[Article]
You Coach Some ‘Half Fast’ Sprinters

Posted by Marc Mangiacotti

I saw the “Half Fast” commercial by Verizon the other day. The innuendo had me in stitches. As I thought about the phrase I realized that I have encountered some “half fast” athletes in my career. What is a half fast athlete? In short, one who simply does not put the pedal to the metal. And this applies whether you’re implementing a 100 meter training plan or 400 meter training plan.

During my early years of coaching I learned that maximum velocity can only be executed with 100 percent effort—though it was evident that some of my athletes were not reaching their fastest running speed. I estimated that some athletes were giving between 90 and 98 percent instead of 100 percent effort.

How did I figure out these athletes were half fast? I did not use a high-end timing device or any special formulas. I used 4x100m handoffs to observe their max velocity. Many complained of soreness the days that followed, so it was easy for me to determine which athletes had not been going full speed during workouts. If these athletes complaining of soreness were accelerating and hitting max velocity segments at 100 percent then doing full speed handoffs should have been painless.

[Written task 1] Identify every line in the entries that contains the word "Click", treating uppercase and lowercase letters as distinct.

[Records provided]

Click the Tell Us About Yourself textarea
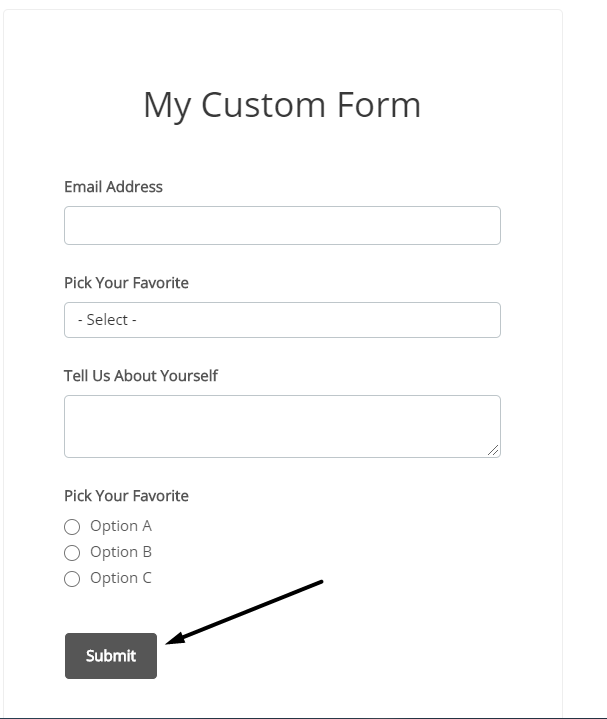 point(282,426)
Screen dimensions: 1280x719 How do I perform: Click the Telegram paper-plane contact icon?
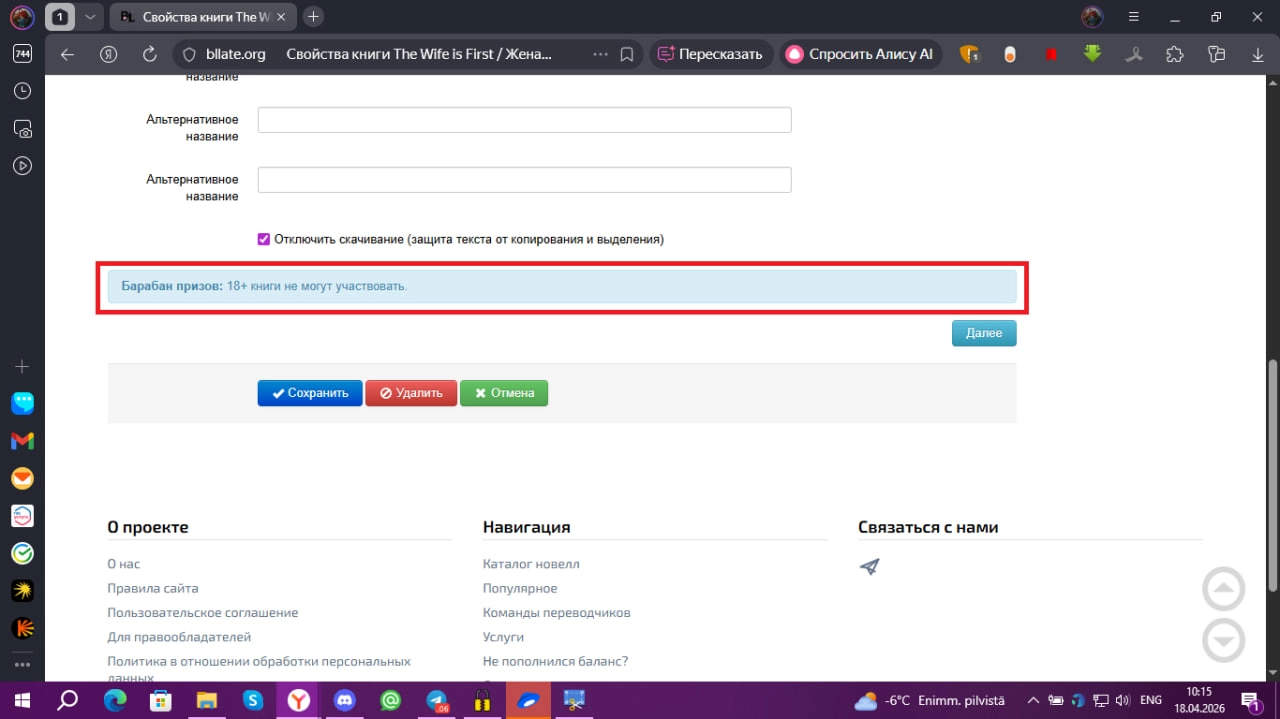pos(869,567)
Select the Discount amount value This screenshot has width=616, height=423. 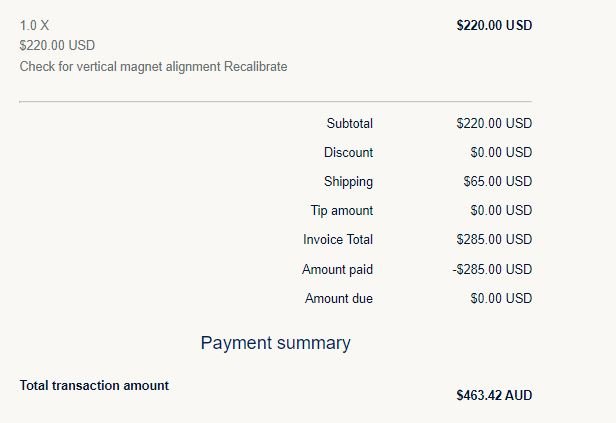coord(501,153)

[Written task 2] Render this sentence from the article on half fast sprinters into Spanish: "I did not use a high-end timing device or any special formulas."

[Worked answer 1]
Click the Tell Us About Yourself textarea
Screen dimensions: 1280x719 How do I perform: Click the Telegram paper-plane contact icon?

[Worked answer 2] No utilicé un dispositivo de cronometraje de alta gama ni ninguna fórmula especial.